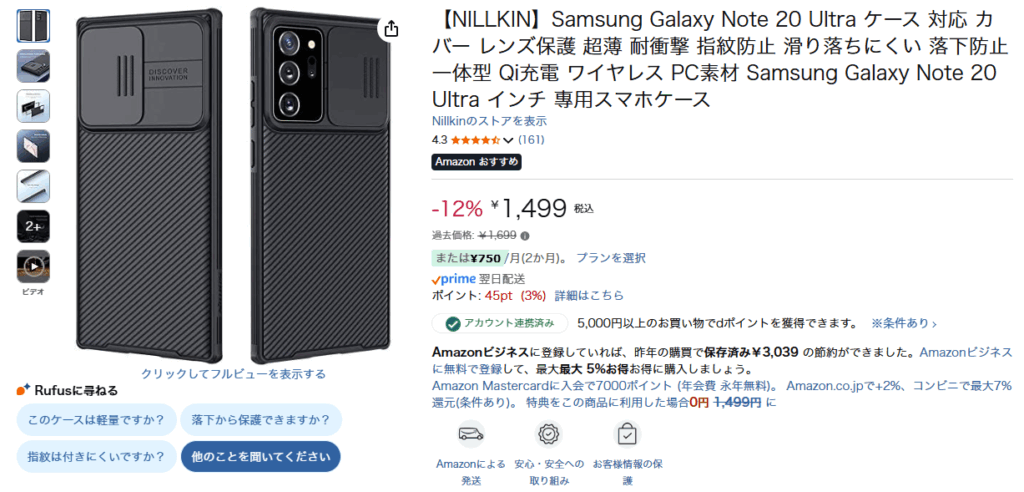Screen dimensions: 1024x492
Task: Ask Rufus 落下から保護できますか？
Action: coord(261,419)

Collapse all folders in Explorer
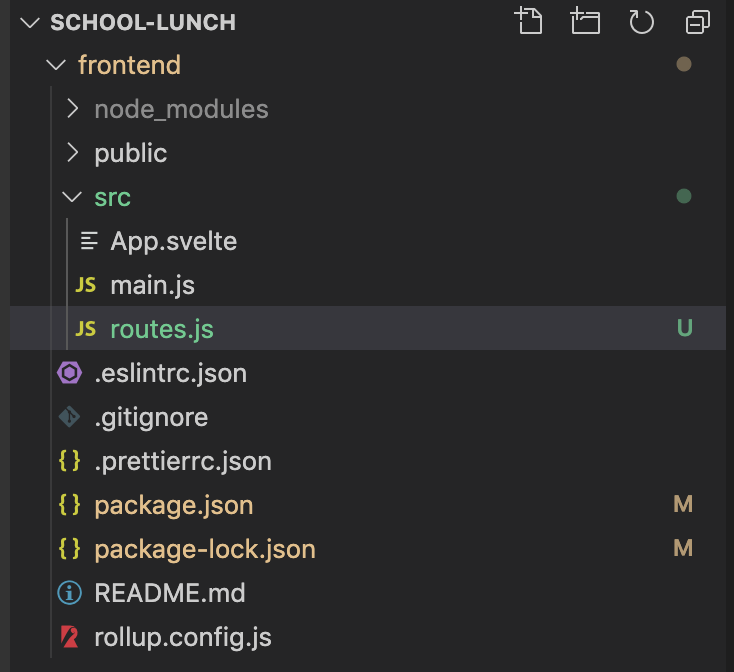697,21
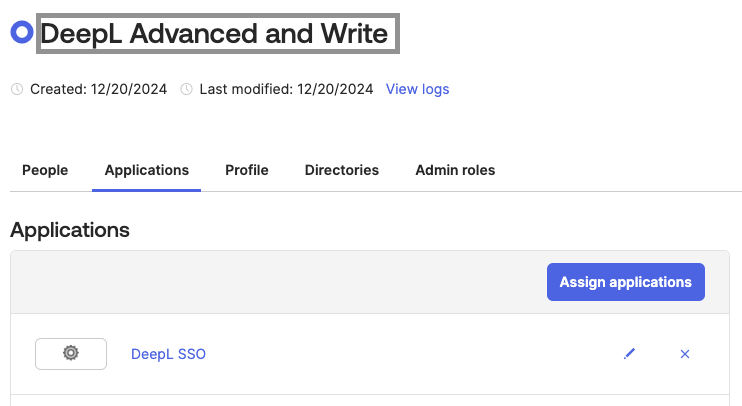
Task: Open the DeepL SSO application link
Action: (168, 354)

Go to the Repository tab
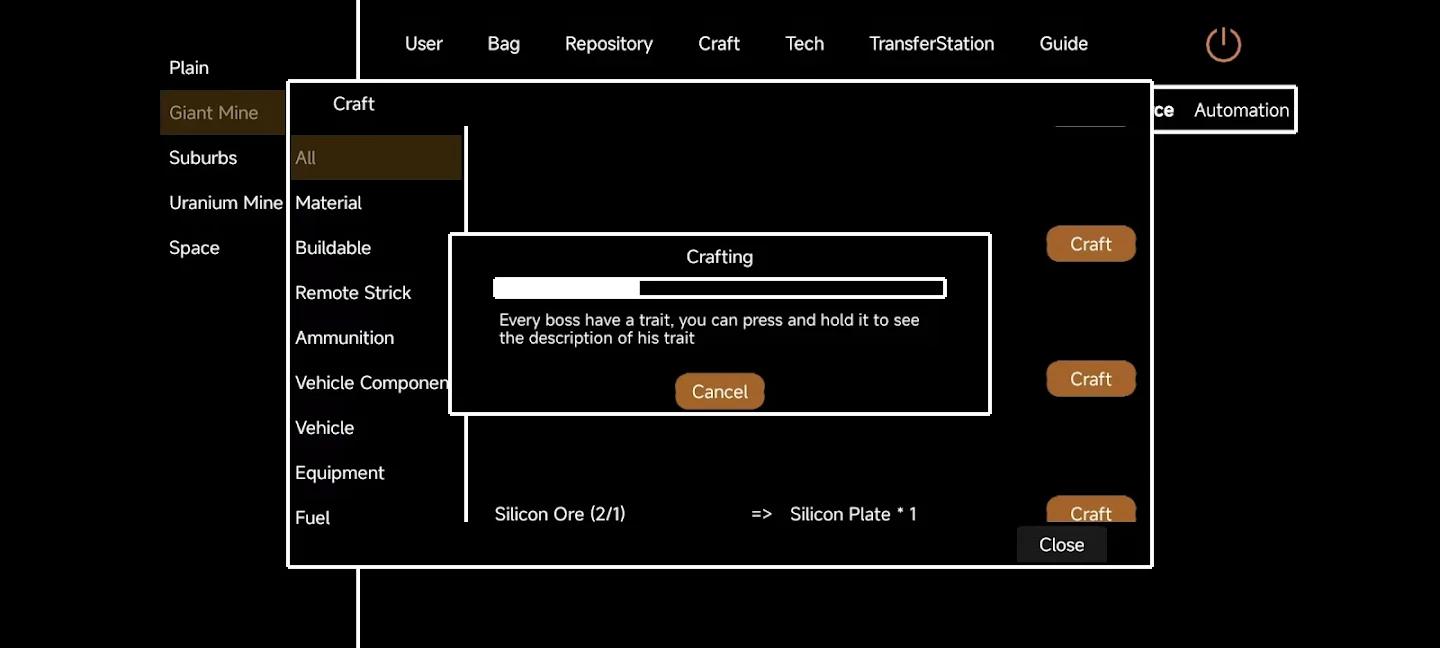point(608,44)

---

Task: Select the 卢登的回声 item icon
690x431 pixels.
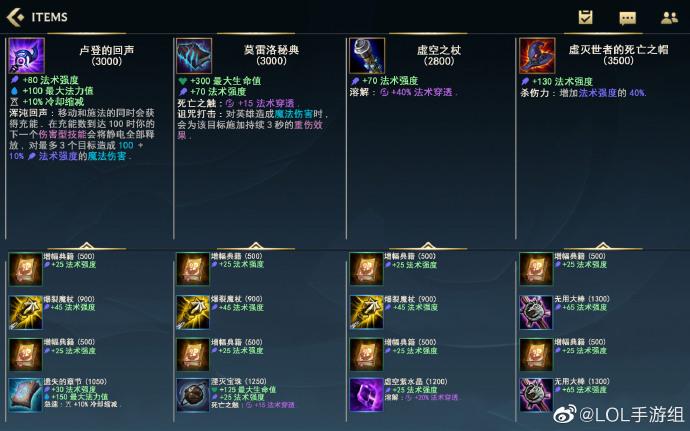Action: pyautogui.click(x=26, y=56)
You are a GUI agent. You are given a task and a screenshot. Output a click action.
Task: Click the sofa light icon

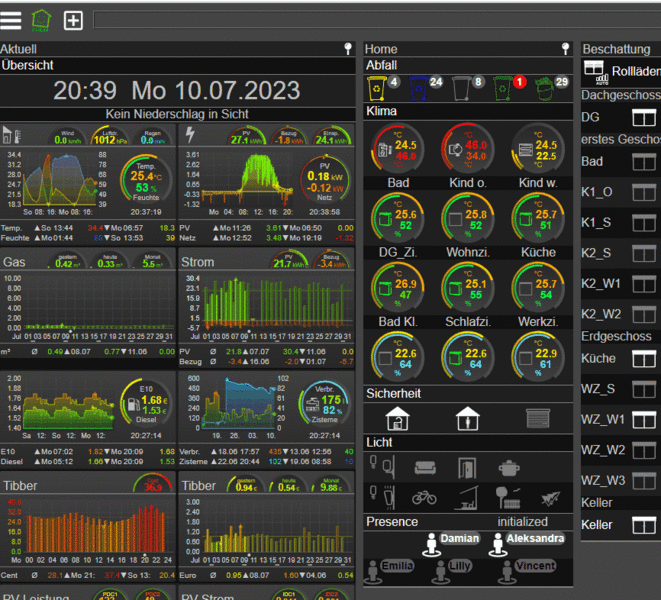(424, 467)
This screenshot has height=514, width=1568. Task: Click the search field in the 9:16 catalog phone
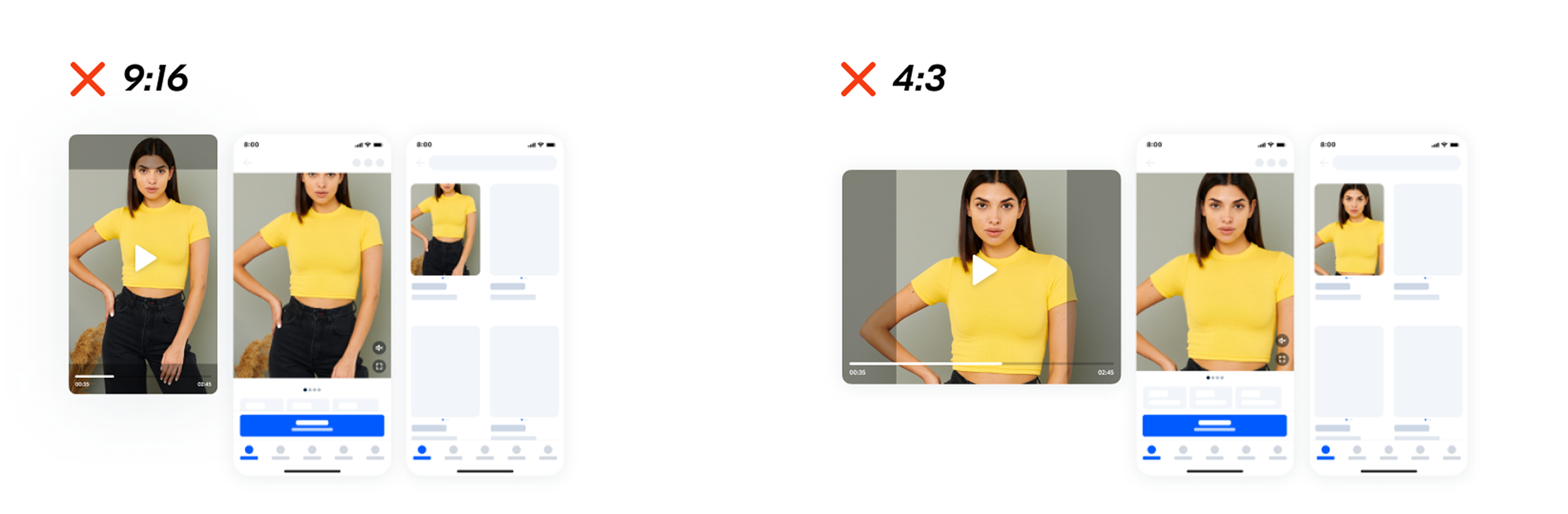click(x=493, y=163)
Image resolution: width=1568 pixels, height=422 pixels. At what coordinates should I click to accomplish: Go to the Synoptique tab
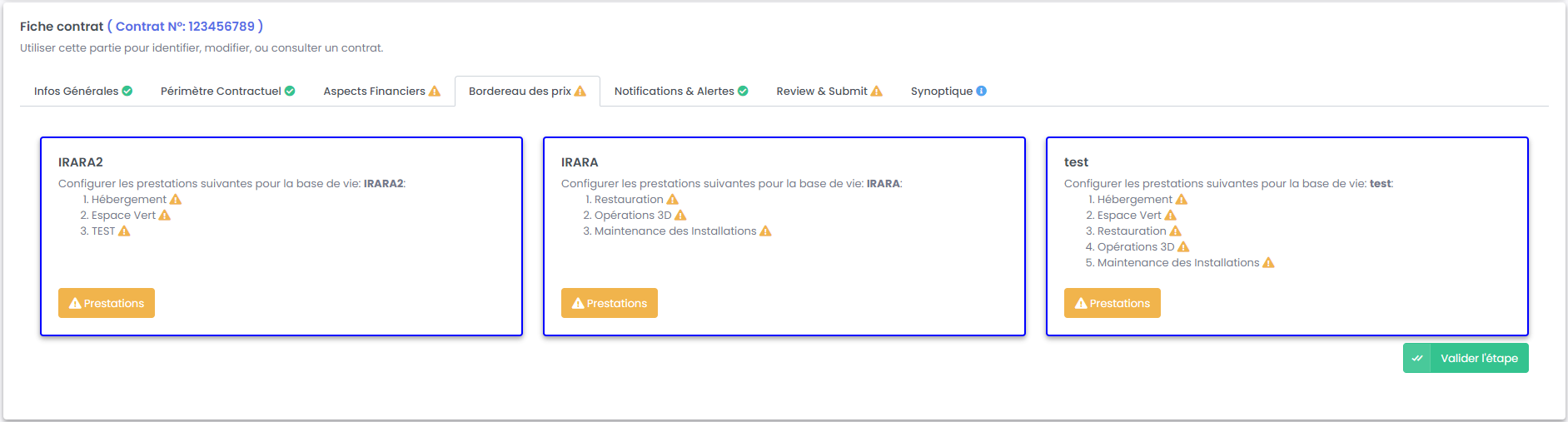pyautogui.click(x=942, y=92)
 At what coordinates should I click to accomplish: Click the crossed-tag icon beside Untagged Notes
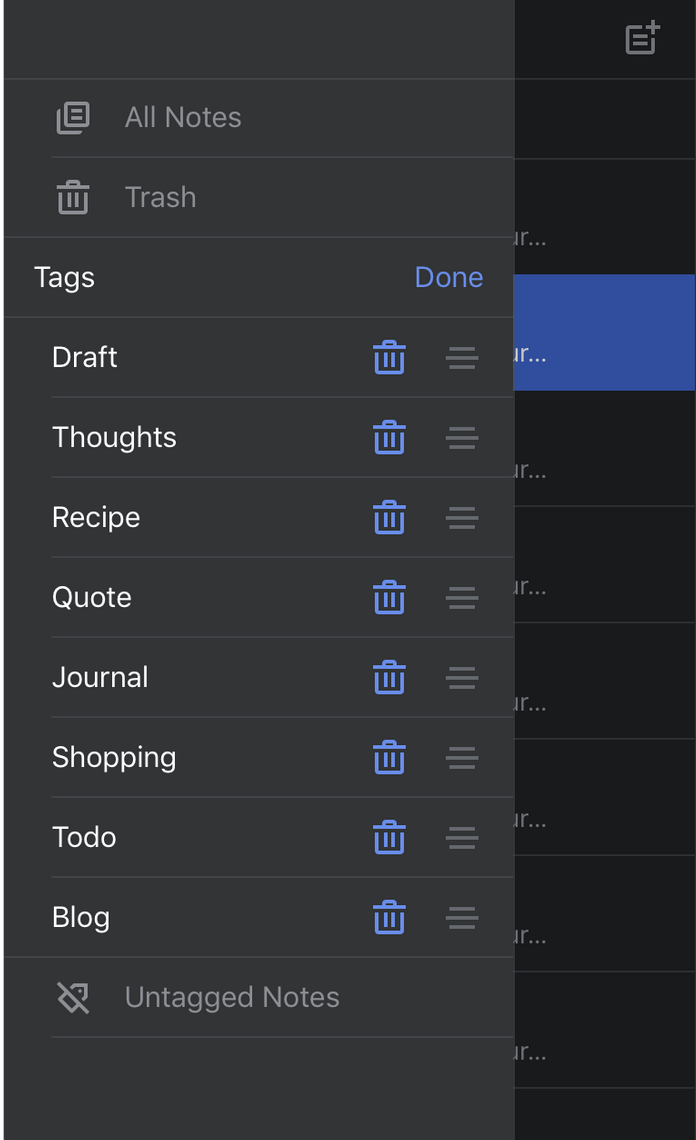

=== Exercise description ===
Taking the entries above, copy word for word the lines from the one with "Image resolution: width=1568" up to and including the one with "At what coordinates should I click to accomplish: Click", without any picture.

=== Exercise response ===
Image resolution: width=1568 pixels, height=422 pixels. At what coordinates should I click to accomplish: Go to the Synoptique tab
pyautogui.click(x=942, y=92)
 At what coordinates should I click to accomplish: Click the crossed-tag icon beside Untagged Notes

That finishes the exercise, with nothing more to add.